General Categories of Fine Motor Behavior

For fine motor development, you may want to use general categories of behaviors and give examples of behavior in that category. The general categories could include:

1. Self-help skills which would include zipping zippers, buttoning buttons, snapping snaps, using velcro, eating with utensils, dressing oneself, undressing, pouring from a pitcher

2. Using a writing or drawing instrument -- using pencil, markers, crayons, paint brushes

3. Cutting and pasting -- using scissors, glue, paste


4. Using manipulatives -- string beads, play with play doh, putting together puzzles, sorting small objects, inserting objects into openings

5. Building and constructing -- build with blocks, use legos, tinker toys, hammering nail, attaching nuts and bolts


6. Sensory perceptual integration -- synchronized use of sensory perceptual information and motor movements. Some illustrations are copying a picture or word, cutting around a picture, mimicking hand and finger movements, snapping to music or a rhythm, and tracing pictures.

 

Examples of fine motor skills

Self-help skills such as zipping a zipper, tying a shoe, buttoning buttons, snapping snaps.

Putting on shoes, socks, boots

putting on name tag

tying shoes or an apron

Dress or undress doll

Feeding oneself with fingers or utensils

writing and drawing/copying designs

trace around hand

string beads

put together puzzles

build with blocks/towers/bridges

cut with scissors

paste

paint with brush or finger paint

deal cards

turn pages of a book

pick up small pieces/manipulatives

sorting shapes with a shape-box toy/using a form board

fold paper into halves, quarters, or airplanes

build with legos, tinker toys, lincoln logs

turning door knob/turning light on or off

cutting with a knife

buckling a seat belt

clicking a mouse/using a keyboard

play dough sculptures

cooking/food preparation/measuring

turning screw-top lids on jars and containers

nuts and bolts/screws/hammer and nail

egg-beater/can opener/food grinder

locks and keys

citrus reamer for making orange juice

pour rice before pouring liquid

clean up with small sponge

picking up and inserting objects

puzzles, pegboards, stacking toys, lacing, sewing, weaving, sorting small items.

string differ kinds of pasta

coloring in coloring books/using markers

 


Things to watch for when observing fine motor skills


Dexterity -- refers to quick, precise movements and coordination of the hands and fingers.
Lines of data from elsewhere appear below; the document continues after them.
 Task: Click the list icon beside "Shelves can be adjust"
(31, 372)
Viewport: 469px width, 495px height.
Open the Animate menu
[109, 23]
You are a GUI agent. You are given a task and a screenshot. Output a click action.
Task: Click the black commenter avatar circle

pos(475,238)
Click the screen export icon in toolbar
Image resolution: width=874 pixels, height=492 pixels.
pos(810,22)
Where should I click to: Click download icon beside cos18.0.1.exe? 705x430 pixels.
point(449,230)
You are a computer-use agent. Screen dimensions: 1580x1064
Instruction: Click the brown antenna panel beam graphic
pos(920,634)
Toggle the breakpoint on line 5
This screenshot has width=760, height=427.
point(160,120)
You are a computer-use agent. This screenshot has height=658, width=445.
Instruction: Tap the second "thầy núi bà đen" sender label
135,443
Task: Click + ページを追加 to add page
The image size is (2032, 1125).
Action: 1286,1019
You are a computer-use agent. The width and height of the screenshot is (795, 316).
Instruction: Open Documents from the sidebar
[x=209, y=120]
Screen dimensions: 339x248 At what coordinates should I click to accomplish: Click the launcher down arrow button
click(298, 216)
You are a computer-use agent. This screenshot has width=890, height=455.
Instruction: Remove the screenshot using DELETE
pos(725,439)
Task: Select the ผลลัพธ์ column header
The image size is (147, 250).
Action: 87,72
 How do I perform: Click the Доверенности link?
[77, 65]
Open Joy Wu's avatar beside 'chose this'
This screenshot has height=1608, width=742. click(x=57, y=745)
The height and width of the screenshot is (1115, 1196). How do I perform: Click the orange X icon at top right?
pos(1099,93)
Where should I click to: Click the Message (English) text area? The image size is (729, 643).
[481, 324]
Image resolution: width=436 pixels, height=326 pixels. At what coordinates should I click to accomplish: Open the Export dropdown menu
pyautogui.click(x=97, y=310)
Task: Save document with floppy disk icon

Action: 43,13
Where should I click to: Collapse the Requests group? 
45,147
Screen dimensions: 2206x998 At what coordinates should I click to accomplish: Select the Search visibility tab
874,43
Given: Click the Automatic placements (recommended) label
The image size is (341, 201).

Level of skill in using hand and fingers.

Flexibility -- ability to bend or flex fingers and hand.

Precision and control -- accuracy of movement

Coordination -- use of fingers and hands together in a synchronized manner.

A useful source for fine motor development (and other developmental categories) is the appendix in:

McAfee, O. & Leong, D. (1994). Assessing and guiding young children's development and learning. Boston: Allyn and Bacon. (starting on page 223)

Beaty, J. (1998). Observing development of young children (4th ed.). Upper Saddle River, NJ: Merrill.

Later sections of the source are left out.